A Reduction from Multi-Parameter to Single-Parameter Bayesian Contract Design
Matteo Castiglioni, Junjie Chen, Minming Li, Haifeng Xu, Song Zuo
TL;DR
This work establishes an almost approximation-preserving polynomial-time reduction from the general multi-parameter Bayesian contract design problem to the single-parameter version, revealing a computational equivalence between the two extremes under both moral hazard and adverse selection. The reduction constructs a single-parameter instance with carefully weighted parameters and auxiliary components so that each agent type behaves as in the original multi-parameter instance, enabling conversion between β-approximate menus and contracts with an additive loss ε. As a byproduct, the paper resolves open questions: optimal single-parameter contracts are not APX-hard under regular distributions, and the principal's gap between menu and single-contract utility in the single-parameter setting can be Θ(n). The analysis also delineates conditions under which a single contract can be as effective as a menu, specifically when the production matrix $F$ has full rank and the limited-liability constraint is relaxed.
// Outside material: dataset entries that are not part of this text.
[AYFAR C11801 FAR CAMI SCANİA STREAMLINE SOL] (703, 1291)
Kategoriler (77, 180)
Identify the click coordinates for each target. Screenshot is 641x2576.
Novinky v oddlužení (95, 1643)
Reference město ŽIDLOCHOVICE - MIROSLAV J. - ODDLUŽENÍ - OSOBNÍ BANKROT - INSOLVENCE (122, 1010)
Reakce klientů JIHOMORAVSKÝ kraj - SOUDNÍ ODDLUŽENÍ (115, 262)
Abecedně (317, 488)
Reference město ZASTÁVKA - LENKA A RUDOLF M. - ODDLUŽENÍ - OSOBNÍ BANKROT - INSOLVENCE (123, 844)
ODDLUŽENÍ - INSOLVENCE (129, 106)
Overall, the results deepen understanding of moral hazard in Bayesian contract design and provide a modular reduction framework to transfer algorithmic and hardness results across contract formats.
Abstract
The main result of this paper is an almost approximation-preserving polynomial-time reduction from the most general multi-parameter Bayesian contract design (BCD) to single-parameter BCD. That is, for any multi-parameter BCD instance $I^M$, we construct a single-parameter instance $I^S$ such that any $β$-approximate contract (resp. menu of contracts) of $I^S$ can in turn be converted to a $(β-ε)$-approximate contract (resp. menu of contracts) of $I^M$. The reduction is in time polynomial in the input size and $\log(\frac{1}ε)$; moreover, when $β= 1$ (i.e., the given single-parameter solution is exactly optimal), the dependence on $\frac{1}ε$ can be removed, leading to a polynomial-time exact reduction. This efficient reduction is somewhat surprising because in the closely related problem of Bayesian mechanism design, a polynomial-time reduction from multi-parameter to single-parameter setting is believed to not exist. Our result demonstrates the intrinsic difficulty of addressing moral hazard in Bayesian contract design, regardless of being single-parameter or multi-parameter. As byproducts, our reduction answers two open questions in recent literature of algorithmic contract design: (a) it implies that optimal contract design in single-parameter BCD is not in APX unless P=NP even when the agent's type distribution is regular, answering the open question of [Alon et al. 2021] in the negative; (b) it implies that the principal's (order-wise) tight utility gap between using a menu of contracts and a single contract is $Θ(n)$ where $n$ is the number of actions, answering the major open question of [Guruganesh et al. 2021] for the single-parameter case.